SEBASTIEN LAPAQUE (Le Figaro litteraire):
IL FAUT avoir lu cent pages de Montevideo avant d’arriver en Uruguay. Et le
narrateur ne s’y attarde guère, même si une certaine chambre de l’hôtel Cervantès
de la Calle Soriano et une certaine porte condamnée dissimulée derrière une armoire
jouent un rôle fondamental dans le livre d’Enrique Vila-Matas.

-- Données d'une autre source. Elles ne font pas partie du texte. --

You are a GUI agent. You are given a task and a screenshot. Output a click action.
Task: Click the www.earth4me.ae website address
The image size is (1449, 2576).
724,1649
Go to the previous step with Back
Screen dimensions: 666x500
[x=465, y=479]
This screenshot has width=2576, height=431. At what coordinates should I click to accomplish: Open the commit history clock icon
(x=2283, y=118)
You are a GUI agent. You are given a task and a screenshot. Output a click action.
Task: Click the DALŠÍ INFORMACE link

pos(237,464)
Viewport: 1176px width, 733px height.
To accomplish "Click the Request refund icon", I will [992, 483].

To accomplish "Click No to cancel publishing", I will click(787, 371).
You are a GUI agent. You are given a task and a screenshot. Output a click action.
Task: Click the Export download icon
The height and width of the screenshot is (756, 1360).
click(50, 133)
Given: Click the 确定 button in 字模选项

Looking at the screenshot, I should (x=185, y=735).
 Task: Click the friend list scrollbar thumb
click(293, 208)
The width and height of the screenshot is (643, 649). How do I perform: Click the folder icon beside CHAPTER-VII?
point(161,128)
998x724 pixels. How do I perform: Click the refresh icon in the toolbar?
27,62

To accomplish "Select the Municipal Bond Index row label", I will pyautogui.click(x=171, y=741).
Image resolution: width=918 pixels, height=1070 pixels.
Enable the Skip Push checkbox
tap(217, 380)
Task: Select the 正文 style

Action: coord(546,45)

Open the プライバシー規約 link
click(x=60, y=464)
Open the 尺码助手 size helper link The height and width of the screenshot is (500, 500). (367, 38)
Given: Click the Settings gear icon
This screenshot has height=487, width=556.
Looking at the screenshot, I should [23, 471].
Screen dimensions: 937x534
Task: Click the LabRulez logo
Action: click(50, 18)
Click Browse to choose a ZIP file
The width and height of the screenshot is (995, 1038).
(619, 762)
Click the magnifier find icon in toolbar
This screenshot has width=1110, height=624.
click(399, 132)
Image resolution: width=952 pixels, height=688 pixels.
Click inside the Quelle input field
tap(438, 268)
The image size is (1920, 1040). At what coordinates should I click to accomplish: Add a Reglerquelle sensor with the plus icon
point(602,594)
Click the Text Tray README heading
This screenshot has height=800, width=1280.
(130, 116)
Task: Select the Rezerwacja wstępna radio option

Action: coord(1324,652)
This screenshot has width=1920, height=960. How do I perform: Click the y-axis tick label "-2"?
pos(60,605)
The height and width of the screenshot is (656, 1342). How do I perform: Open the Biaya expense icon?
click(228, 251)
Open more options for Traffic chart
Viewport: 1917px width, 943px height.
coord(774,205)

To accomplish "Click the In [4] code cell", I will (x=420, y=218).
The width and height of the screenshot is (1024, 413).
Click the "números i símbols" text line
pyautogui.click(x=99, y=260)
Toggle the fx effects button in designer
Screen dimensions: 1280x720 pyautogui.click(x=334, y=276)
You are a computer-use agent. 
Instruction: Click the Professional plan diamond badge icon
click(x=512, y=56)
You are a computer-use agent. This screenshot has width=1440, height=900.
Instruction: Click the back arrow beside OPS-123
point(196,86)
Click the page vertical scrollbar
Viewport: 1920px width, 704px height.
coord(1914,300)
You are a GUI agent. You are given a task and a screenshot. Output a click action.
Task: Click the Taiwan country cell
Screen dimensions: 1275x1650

Une lecture exaltée de Paul Valéry lors de sa jeunesse passée à Paris l’ayant fait partir en
guerre contre « les intrigues dans les romans », l’écrivain espagnol a conçu son livre
comme un traité sur les portes. Écrire, c’est frapper « à la grosse porte du temps perdu »
et voir que personne ne répond, observet-il.
On songe au Pickpocket de Robert Bresson, un film dans lequel les portes ne s’ouvrent et
se ferment jamais par hasard. Dans le Dictionnaire des symboles de son compatriote Juan
Eduardo Cirlot, Enrique Vila-Mitas a trouvé une excellente définition de l’objet :
« Les portes sont un seuil, un lieu de transit, mais elles semblent aussi liées à l’idée de
maison, de patrie, de mondes que nous avons quittés et vers lesquels nous retournons
en passant toujours par elles. La porte est un symbole féminin dans le sens d’ouverture,
d’invitation à entrer dans le my stère. L’opposé du mur qui serait le masculin.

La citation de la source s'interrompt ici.